The mood was good, with many happy greetings. These people enjoy each other’s company and love doing something meaningful every day. The 90-minute drive was spent listening to self-introductions from three people who had come down from mainland Japan (these buses have microphones), discussing politics, sharing information, and singing. H-san, who runs the Wednesday bus, was her usual bubbly self, switching between humor and anger as she talked about Japan’s new prime minister. Her punchline: “As a Japanese woman, I’m resigning. I am okinawan! “C-san, an eloquent racing driver who always sits in the left back seat, spoke (half in Japanese, half in Okinawan) about why he is confident the air base will never be built: the seabed on the north side of Cape Henoko is unstable slime –mayonnaisename it – and will never have a concrete runway. T-san, who specializes in irony and black humor, laughed a lot. The Henoko action, including the bus ride, was called Henoko University.
A few months ago, Covid appeared on the construction site and the work was temporarily suspended. When it resumed the question at the gate was: How did both the protesters and riot police perform their respective roles while observing the rules of social distancing?
This was the 2,313. Day of the sit-in. Our task at the gate was to move the second and third truck convoy of that day together with several dozen others who arrived in different buses. In the past, interaction between police and protesters has been pretty rough, especially when most of the riot police are from mainland Japan. In those days there was a lot of trouble on both sides. Nonviolence was like playing a rugby match – no hitting but a lot of pushing and shoving. Now most of the Japanese have been sent home. The remaining Okinawa riot police have likely heard more anti-Henoko grassroots speeches than anyone on earth.

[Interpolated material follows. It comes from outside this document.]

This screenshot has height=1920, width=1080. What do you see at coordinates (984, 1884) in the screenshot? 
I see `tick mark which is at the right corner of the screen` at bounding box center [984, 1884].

Most of these speeches are given by women who need to remind them of their mothers or grandmothers. That and the demonstrators’ relentless nonviolence have had an impact. The action looks less and less like rugby.

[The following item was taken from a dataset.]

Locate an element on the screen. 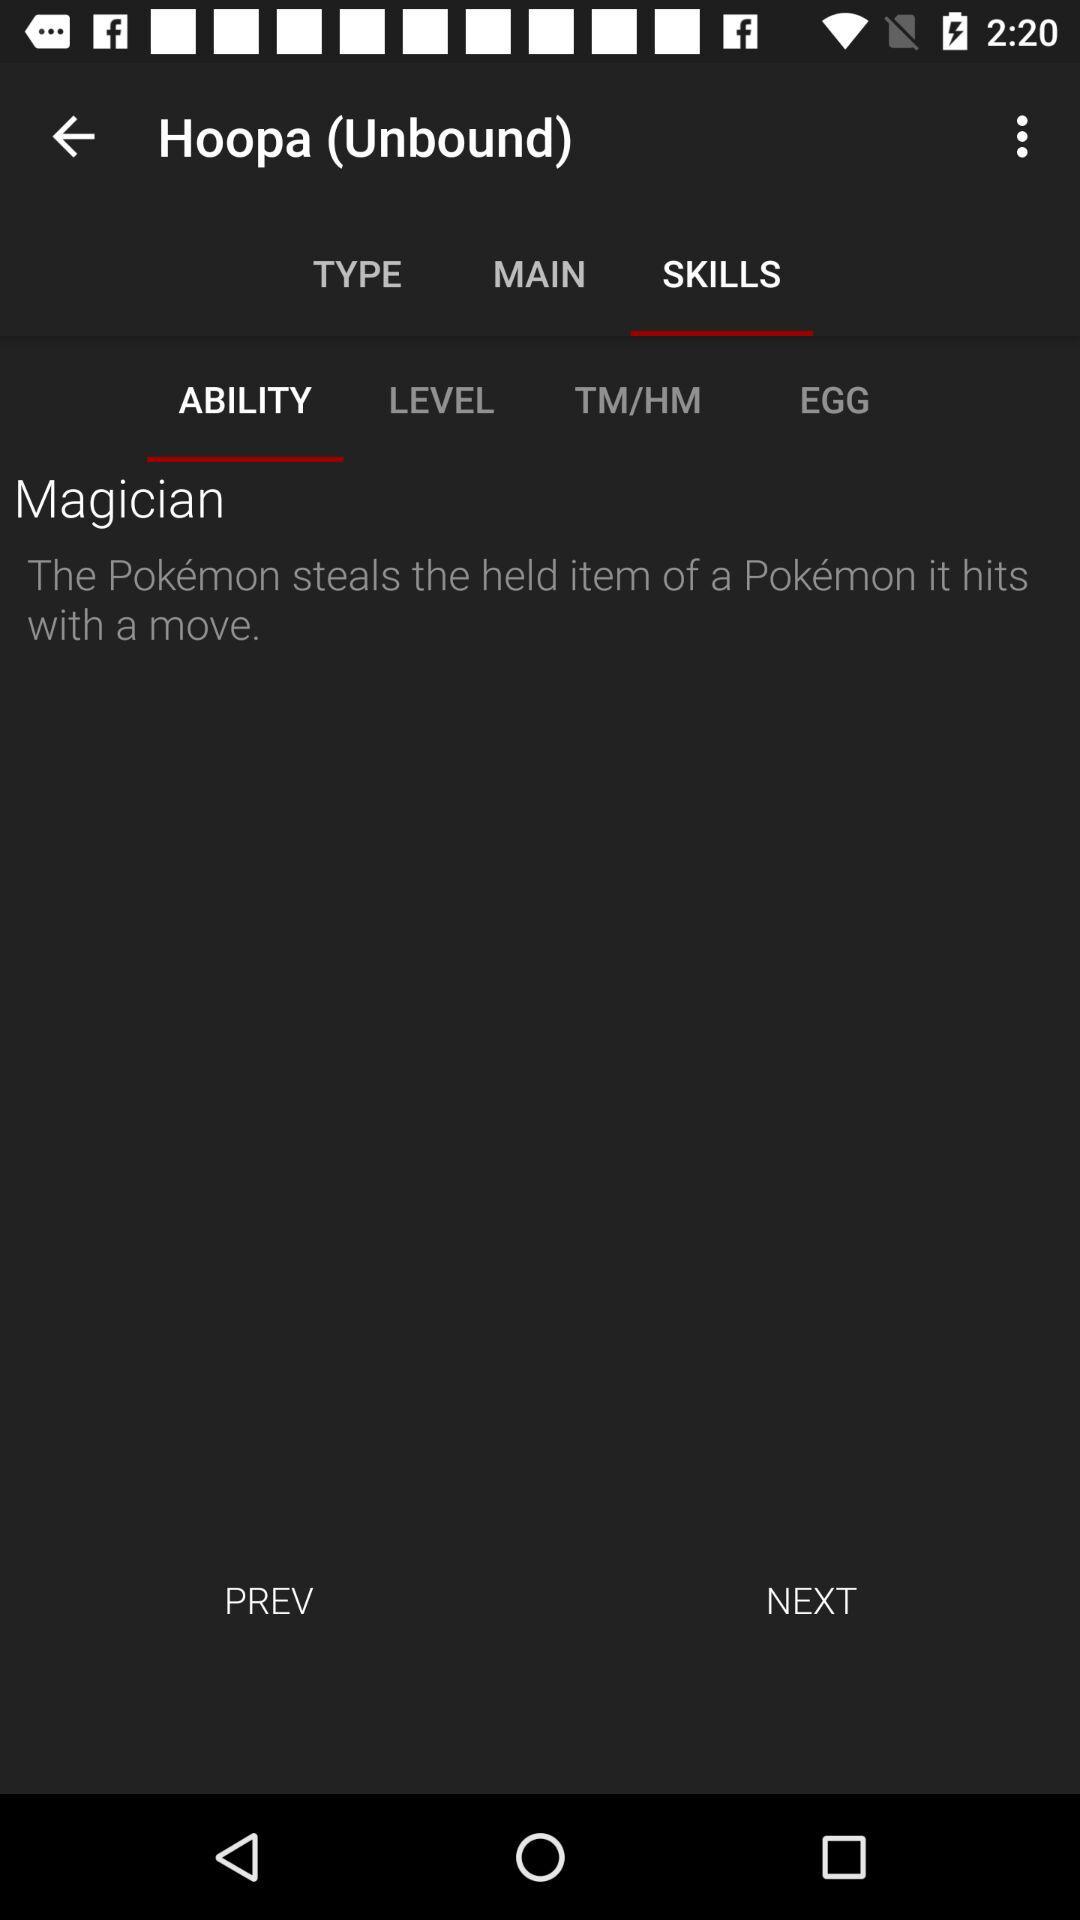  icon next to the next item is located at coordinates (267, 1598).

There is quite a lot to see. With a convoy of a few hundred trucks that have stopped on the highway, the officer in charge of this police unit, who has become quite friendly towards the demonstrators, repeats through his megaphone that the Sit-Inners have broken traffic laws and have to step aside. From time to time he looks at his watch. The Sit-Inners keep talking and singing. The riot police stand still and wait for the order. After fifteen or twenty minutes it comes – not to carry demonstrators away, but to politely ask them. The riot police do this one after the other. The protesters refuse and refuse and refuse again, but when the cops try to pick them up they stand up and stroll to the side.
This spatially distant slow-motion staging of conflicts may not be exciting and slows delivery down by only about 20 minutes. But repeated three times, that’s an hour lost a day. More importantly, the sit-in deprives builders of free access to the gate and the efficiency of just-in-time deliveries. it forces them to organize convoys and protect them with hundreds of police officers. With the repetition of these protest tactics, coupled with the prefectural government’s refusal to grant permits, the city of Nago’s refusal to allow construction work on the land it controls, and many lawsuits and protests from environmentalists, the cost estimate has tripled by more than the date Postponed a decade, and many people – including some in Congress – believe (or, in the case of Congressmen, worry) that it will never get done.
Scenes from a pandemic is a collaboration between The nation and Head child, a living memorial to radical journalist Andrew Kopkind, who was the magazine’s foremost political writer and analyst from 1982 to 1994. This series of programs from Kopkind’s distant network of participants, advisors, guests and friends is edited by nation Contributor and Kopkind program director JoAnn Wypijewski and appears weekly on thenation.com and kopkind.org.